Notes from an Apocalypse: A Personal Journey to the End of the World and Back is a 2020 non-fiction book by Irish writer Mark O'Connell.

Synopsis
Notes from an Apocalypse is an investigative book about the anxieties of a potential ecological and social collapse and the movements of survivalism that have followed. Mark O'Connell describes his experiences at the Chernobyl Exclusion Zone, survival bunkers in South Dakota, an apocalyptic retreat in New Zealand, and with the environmentalist group Dark Mountain Project in the Scottish Highlands.
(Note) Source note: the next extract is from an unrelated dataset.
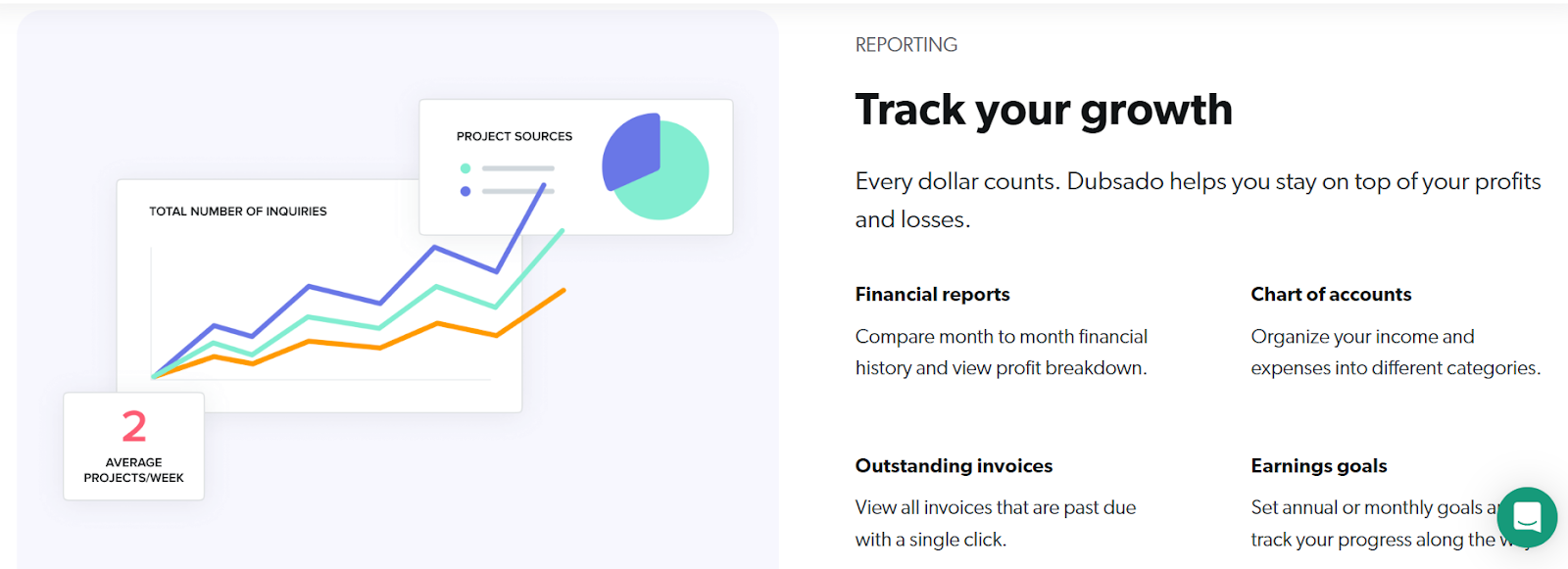
Task: Click the green legend dot
Action: tap(466, 168)
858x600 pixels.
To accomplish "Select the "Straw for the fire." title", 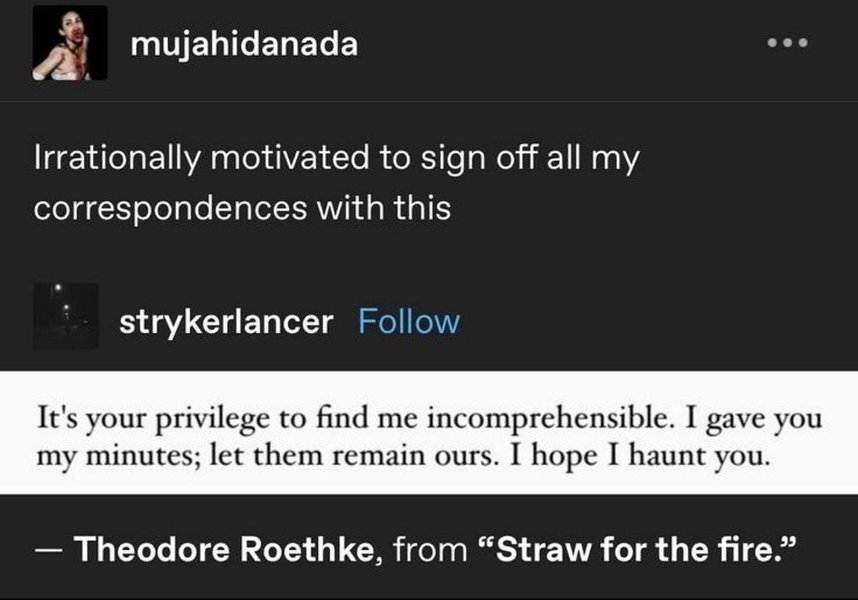I will click(636, 549).
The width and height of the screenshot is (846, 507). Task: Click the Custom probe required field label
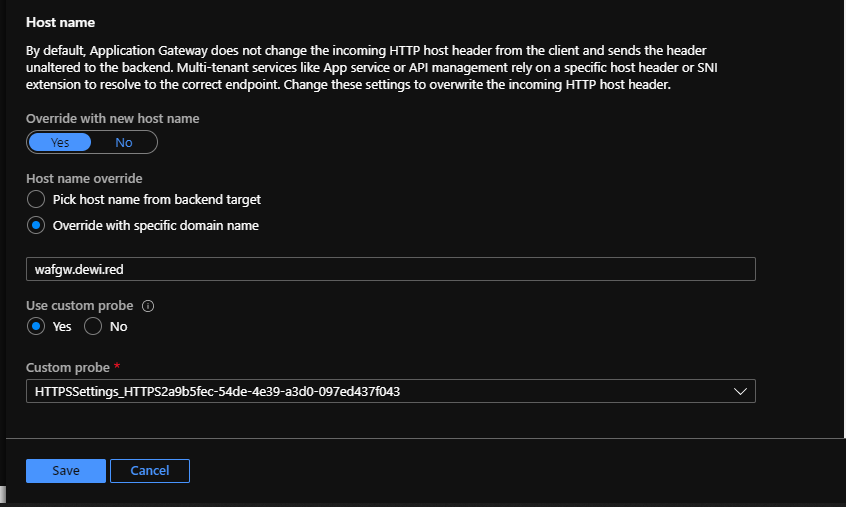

He details his communications with doomsday preppers, aspiring space colonists and right-wing conspiracists.

Reception
At the review aggregator website Book Marks, which assigns individual ratings to book reviews from mainstream literary critics, the book received a cumulative "Positive" rating based on 20 reviews: 8 "Rave" reviews, 10 "Positive" reviews, 1 "Mixed" review, and 1 "Pan" review.

Publishers Weekly and Kirkus Reviews praised the "wry" humour of O'Connell's writing style.

James McConnachie of The Times gave the book a rave review, praising O'Connell's humour, sincerity and "bitingly clever" analysis.

Lauren Oyler of The Guardian gave the book a negative review, criticizing its "high-flown language" and narrative style.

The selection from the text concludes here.